C’est dans ce climat d’amitié et de simplicité que se déroule le dialogue entre Jésus et Simon Pierre. « Simon, fils de Jean, m’aimes-tu vraiment, plus que ceux-ci ? » Il lui répond : « Oui, Seigneur ! Toi, tu le sais : je t’aime. » Jésus lui dit : « Sois le berger de mes agneaux. » Il lui dit une deuxième fois : « Simon, fils de Jean, m’aimes-tu vraiment ? » Il lui répond : « Oui, Seigneur ! Toi, tu le sais : je t’aime. » Jésus lui dit : « Sois le pasteur de mes brebis. » Il lui dit, pour la troisième fois : « Simon, fils de Jean, m’aimes-tu ? ». Jésus abaisse le tir, il s’adapte. Peu importe la trahison, le reniement et la fragilité de de Pierre. Il lui demande simplement de l’aimer comme il peu ! Cela suffit !
Maintenant que Pierre a accepté et reconnu ses peurs, ses fragilités et ses faiblesses, il devient capable d’être le berger, le pasteur pour conduire les autres. Jésus lui demande de le suivre car Simon Pierre sait désormais que suivre le Christ ne signifie pas faire carrière, régner, avoir le pouvoir mais être simplement au service et passer parfois à travers l’épreuve de la croix.

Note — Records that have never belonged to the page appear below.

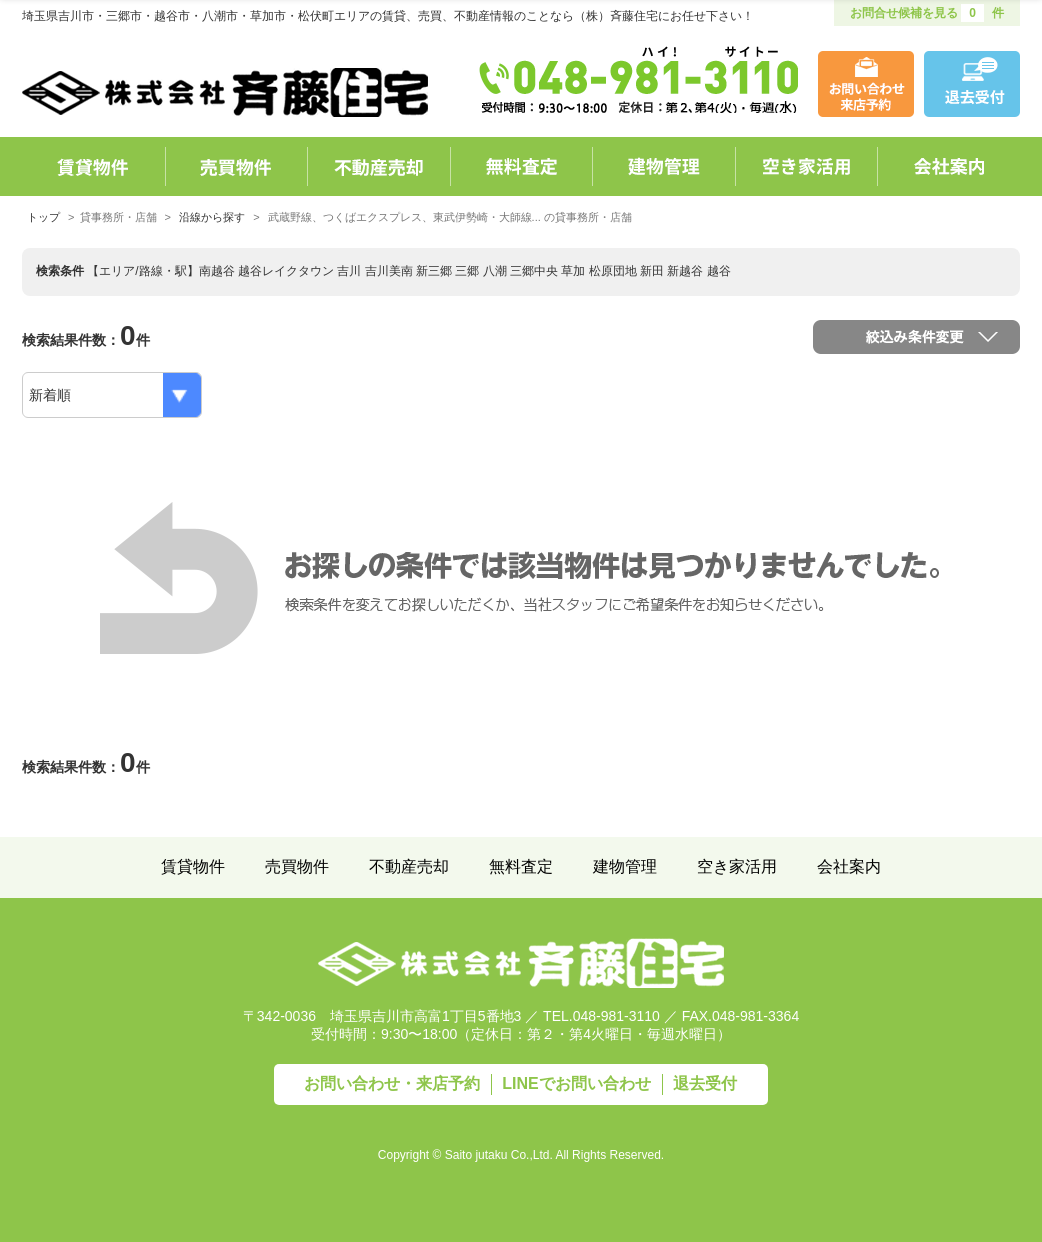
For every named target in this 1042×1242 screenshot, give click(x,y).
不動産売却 (409, 866)
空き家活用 (737, 866)
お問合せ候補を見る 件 (927, 13)
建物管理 (625, 866)
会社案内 (849, 866)
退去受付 (705, 1083)
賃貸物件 (193, 866)
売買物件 (297, 866)
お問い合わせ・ (392, 1083)
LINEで (576, 1083)
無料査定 (521, 866)
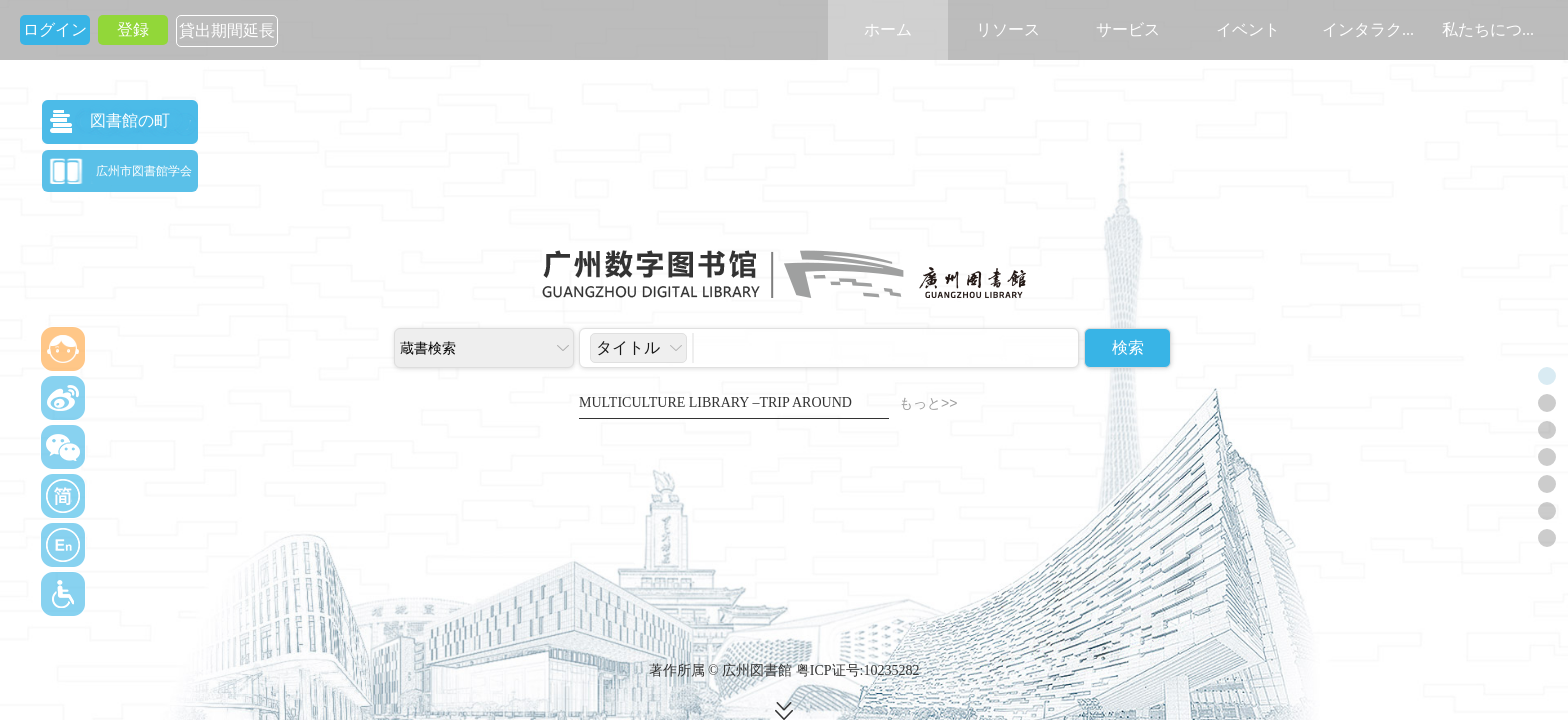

Saint Augustin, commentant ce passage nous rappelle que Jésus, en interrogeant Simon Pierre, pose la même question à chacun de nous, nous demandant si nous l’aimons. La bonne nouvelle de ce dimanche c’est qu’au dernier jour, après avoir trahi et renié le Seigneur des centaines de milliers de fois, il me demandera de centaines de milliers de fois de lui renouveler mon amour. Et j’espère que chacun répondra sincèrement, peut-être, les larmes aux yeux, mais comme Simon Pierre : « Oui, Seigneur tu sais tout, tu sais bien que je t’aime ».